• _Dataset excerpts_

◇ ◇ ◇ ◇ ◇ ◇ ◇

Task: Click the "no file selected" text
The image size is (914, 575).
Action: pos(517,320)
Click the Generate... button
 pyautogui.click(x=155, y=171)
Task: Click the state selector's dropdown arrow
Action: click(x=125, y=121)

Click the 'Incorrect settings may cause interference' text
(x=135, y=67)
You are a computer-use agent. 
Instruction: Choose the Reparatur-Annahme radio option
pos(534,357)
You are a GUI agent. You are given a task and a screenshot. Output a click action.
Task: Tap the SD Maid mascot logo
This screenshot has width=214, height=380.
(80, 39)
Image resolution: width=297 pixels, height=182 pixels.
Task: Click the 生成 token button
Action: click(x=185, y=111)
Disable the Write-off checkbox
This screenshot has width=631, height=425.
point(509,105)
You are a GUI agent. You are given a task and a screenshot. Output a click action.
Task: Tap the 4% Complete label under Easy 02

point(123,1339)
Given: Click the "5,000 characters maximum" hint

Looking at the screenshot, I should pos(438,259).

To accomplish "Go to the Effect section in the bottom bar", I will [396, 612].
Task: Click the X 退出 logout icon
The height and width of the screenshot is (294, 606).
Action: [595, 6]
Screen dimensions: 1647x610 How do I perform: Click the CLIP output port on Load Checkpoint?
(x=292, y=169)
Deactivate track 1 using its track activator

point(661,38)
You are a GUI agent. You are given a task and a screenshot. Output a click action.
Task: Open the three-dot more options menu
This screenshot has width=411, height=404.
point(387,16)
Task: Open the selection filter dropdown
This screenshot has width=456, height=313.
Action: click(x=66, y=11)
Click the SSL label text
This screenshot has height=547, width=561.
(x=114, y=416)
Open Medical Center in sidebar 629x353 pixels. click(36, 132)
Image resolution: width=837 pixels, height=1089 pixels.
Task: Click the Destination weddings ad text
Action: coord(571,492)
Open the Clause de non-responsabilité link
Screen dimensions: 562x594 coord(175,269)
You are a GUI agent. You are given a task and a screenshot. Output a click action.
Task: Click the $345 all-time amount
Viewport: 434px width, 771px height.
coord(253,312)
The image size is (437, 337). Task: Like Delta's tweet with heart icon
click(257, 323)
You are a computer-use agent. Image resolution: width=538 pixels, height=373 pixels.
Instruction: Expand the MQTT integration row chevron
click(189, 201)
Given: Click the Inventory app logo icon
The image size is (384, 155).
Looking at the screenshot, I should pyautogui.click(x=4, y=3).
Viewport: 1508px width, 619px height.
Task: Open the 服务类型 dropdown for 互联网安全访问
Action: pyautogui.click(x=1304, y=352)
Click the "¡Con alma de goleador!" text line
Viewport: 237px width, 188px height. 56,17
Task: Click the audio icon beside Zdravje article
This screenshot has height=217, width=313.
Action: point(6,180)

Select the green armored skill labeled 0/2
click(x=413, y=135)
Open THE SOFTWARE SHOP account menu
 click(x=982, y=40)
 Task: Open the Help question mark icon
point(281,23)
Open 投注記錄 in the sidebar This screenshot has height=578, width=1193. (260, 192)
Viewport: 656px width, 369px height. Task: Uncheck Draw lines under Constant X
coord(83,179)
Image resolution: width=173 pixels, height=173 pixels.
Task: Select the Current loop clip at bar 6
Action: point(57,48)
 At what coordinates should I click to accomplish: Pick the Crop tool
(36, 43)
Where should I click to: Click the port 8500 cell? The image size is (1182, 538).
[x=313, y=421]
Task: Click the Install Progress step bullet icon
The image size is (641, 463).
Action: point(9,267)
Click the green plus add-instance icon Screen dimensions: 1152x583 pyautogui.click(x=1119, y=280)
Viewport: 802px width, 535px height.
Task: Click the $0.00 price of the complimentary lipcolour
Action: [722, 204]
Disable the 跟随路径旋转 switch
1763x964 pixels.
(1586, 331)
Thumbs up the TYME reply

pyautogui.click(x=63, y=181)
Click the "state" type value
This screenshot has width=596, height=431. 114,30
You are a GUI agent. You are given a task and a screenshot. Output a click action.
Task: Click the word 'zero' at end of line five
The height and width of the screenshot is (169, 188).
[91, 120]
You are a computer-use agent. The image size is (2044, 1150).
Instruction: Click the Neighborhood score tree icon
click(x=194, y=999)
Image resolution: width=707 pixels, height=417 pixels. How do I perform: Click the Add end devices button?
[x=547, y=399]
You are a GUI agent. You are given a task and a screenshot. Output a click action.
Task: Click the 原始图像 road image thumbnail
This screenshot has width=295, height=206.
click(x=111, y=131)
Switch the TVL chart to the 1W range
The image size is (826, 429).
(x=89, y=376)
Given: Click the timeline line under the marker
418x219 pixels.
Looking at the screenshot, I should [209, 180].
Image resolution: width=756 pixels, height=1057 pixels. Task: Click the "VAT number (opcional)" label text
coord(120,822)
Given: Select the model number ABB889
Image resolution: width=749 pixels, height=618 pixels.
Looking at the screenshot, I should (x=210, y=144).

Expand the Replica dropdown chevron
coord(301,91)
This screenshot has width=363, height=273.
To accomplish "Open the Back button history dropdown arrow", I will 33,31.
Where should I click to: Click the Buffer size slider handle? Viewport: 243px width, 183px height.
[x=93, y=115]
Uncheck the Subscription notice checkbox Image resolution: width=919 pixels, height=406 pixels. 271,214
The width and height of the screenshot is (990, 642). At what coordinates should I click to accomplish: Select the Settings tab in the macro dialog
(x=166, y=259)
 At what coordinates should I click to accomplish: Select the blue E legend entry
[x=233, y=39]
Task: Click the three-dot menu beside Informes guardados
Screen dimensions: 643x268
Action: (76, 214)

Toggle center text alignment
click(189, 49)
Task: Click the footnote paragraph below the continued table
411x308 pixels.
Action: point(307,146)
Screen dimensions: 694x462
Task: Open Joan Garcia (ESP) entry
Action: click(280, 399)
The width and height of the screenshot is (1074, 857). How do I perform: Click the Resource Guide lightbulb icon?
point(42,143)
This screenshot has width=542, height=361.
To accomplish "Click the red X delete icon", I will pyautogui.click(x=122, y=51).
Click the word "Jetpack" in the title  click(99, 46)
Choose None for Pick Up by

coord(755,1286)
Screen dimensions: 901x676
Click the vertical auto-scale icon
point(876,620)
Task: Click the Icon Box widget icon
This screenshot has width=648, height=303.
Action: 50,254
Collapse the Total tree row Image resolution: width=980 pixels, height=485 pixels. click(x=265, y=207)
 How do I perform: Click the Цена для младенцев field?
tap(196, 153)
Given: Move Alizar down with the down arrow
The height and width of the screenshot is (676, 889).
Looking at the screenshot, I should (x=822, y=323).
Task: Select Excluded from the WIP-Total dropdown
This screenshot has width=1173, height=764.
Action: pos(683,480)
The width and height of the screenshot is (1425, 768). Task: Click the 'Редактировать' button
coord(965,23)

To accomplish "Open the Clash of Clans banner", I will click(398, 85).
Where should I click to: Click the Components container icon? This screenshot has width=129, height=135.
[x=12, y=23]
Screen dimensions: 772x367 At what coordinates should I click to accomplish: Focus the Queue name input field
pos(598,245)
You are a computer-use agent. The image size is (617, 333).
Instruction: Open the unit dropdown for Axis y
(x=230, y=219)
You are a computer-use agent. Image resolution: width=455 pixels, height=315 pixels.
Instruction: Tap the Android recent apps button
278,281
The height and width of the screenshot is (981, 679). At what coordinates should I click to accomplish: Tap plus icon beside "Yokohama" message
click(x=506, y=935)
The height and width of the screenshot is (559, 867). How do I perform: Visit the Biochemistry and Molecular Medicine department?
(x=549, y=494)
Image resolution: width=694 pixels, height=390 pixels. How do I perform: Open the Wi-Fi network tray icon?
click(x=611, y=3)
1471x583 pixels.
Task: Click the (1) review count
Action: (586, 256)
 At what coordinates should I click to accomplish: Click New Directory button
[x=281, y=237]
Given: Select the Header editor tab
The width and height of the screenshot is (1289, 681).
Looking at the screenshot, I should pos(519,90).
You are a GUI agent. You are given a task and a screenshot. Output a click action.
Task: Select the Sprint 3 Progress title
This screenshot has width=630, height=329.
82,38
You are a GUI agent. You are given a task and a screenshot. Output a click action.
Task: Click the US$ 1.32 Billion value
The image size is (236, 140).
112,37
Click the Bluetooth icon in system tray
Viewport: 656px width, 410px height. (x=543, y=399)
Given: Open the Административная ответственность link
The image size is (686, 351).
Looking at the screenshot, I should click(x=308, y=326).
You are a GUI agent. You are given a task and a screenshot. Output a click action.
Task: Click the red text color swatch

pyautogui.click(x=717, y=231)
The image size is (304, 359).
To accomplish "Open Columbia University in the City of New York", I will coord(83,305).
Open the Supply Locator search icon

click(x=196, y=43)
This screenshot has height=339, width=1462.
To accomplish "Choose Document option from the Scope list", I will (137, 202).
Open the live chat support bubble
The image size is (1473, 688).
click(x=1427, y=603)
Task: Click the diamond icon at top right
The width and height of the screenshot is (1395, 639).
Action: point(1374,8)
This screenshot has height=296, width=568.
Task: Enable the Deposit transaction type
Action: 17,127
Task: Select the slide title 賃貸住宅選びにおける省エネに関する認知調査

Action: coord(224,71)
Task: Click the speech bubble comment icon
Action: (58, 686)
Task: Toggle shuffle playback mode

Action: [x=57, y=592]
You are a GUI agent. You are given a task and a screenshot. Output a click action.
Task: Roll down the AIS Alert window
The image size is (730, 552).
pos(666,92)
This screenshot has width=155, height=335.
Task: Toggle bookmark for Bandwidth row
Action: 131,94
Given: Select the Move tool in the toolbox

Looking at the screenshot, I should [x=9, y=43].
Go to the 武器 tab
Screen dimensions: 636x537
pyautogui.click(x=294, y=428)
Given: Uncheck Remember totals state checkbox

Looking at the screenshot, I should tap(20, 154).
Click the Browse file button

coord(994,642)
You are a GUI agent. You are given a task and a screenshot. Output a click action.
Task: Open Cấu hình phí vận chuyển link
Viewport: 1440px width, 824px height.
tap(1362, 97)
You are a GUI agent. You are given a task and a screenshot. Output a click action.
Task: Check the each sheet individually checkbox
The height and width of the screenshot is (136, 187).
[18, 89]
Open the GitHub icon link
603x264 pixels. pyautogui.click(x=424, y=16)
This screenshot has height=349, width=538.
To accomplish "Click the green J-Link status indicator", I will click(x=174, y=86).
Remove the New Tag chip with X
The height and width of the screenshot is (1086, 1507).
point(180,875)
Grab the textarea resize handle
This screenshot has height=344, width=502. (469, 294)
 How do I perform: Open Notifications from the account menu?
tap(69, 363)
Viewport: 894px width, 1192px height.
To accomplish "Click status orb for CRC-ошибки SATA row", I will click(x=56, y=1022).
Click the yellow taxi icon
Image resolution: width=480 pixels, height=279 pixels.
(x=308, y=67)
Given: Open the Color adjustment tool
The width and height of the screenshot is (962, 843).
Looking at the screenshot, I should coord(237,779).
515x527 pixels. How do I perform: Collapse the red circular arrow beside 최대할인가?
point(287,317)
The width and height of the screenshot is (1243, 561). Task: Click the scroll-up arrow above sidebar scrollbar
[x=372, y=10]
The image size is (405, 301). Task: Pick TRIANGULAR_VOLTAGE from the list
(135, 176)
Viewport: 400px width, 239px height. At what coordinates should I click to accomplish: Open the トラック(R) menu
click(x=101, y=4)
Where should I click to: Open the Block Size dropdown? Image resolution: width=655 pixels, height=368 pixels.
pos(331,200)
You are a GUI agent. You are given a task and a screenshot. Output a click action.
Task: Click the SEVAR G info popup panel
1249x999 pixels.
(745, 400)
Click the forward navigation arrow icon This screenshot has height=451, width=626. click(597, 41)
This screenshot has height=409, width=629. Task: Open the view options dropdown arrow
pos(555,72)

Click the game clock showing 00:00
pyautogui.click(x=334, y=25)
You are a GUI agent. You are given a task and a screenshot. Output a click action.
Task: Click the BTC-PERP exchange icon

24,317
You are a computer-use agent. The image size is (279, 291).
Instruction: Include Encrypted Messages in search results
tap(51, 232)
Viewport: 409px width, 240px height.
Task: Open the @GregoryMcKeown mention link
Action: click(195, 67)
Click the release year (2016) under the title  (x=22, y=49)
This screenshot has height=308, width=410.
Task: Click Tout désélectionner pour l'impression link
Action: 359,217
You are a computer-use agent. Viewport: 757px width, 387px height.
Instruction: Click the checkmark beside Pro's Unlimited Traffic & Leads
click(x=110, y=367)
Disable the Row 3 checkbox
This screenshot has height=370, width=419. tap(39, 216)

◇ ◇ ◇ ◇ ◇ ◇ ◇

• _Task instructions_
Give again, exactly as written, the lines running from the first line of the data above through the line that contains "Task: Tap the SD Maid mascot logo".

• _Exercise output_
Task: Click the "no file selected" text
The image size is (914, 575).
Action: pos(517,320)
Click the Generate... button
 pyautogui.click(x=155, y=171)
Task: Click the state selector's dropdown arrow
Action: click(x=125, y=121)

Click the 'Incorrect settings may cause interference' text
(x=135, y=67)
You are a computer-use agent. 
Instruction: Choose the Reparatur-Annahme radio option
pos(534,357)
You are a GUI agent. You are given a task and a screenshot. Output a click action.
Task: Tap the SD Maid mascot logo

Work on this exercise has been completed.